» What the task requires
Going down the listing below, print exactly each line from the one with "Where should I click to: Add" up to and including the one with "Given: Click the Start date marker on chart", and skip the rest.

=== Section Start ===

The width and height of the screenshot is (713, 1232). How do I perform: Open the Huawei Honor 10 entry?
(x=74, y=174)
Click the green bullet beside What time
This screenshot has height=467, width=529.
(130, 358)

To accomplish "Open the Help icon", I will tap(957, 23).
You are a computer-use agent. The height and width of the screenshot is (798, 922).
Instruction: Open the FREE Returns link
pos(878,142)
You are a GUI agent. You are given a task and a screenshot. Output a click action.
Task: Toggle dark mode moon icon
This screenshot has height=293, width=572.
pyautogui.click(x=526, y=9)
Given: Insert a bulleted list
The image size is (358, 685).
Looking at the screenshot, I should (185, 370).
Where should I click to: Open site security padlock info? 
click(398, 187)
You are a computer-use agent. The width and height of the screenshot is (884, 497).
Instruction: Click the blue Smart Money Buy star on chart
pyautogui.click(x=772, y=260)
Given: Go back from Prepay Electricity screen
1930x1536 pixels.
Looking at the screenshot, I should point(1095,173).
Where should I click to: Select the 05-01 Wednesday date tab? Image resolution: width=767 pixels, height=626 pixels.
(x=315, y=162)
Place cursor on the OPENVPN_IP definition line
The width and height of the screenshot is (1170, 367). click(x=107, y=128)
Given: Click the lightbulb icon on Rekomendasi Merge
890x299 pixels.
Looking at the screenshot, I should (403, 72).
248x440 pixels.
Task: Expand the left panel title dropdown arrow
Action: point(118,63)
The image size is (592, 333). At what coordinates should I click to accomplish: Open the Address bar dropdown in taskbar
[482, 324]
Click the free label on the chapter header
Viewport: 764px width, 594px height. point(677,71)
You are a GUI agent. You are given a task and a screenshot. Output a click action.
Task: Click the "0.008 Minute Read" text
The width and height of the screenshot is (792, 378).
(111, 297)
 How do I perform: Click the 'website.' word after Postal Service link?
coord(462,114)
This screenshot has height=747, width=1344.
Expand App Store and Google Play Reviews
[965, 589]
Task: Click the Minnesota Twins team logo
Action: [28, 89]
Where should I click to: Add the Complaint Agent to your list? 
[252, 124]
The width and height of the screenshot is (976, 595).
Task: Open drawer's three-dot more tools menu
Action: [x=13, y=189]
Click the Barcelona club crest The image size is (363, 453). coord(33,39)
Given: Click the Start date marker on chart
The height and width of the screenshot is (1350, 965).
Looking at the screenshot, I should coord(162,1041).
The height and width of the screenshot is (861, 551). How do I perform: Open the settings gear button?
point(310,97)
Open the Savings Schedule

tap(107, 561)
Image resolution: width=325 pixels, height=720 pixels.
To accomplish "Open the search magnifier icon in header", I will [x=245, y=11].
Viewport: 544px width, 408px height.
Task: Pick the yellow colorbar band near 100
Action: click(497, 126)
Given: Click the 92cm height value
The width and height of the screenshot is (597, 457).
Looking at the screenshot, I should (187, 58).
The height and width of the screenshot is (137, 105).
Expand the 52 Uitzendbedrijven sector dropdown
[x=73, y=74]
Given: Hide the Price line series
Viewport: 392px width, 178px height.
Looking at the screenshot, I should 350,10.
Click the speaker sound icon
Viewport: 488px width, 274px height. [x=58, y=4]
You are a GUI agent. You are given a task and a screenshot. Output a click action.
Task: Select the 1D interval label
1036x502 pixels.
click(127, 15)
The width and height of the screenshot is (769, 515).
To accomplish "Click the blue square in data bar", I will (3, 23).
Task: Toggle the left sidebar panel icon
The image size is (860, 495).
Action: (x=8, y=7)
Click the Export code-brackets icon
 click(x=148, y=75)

=== Section End ===

» Task answer
Where should I click to: Add the Complaint Agent to your list? 
[252, 124]
The width and height of the screenshot is (976, 595).
Task: Open drawer's three-dot more tools menu
Action: [x=13, y=189]
Click the Barcelona club crest The image size is (363, 453). coord(33,39)
Given: Click the Start date marker on chart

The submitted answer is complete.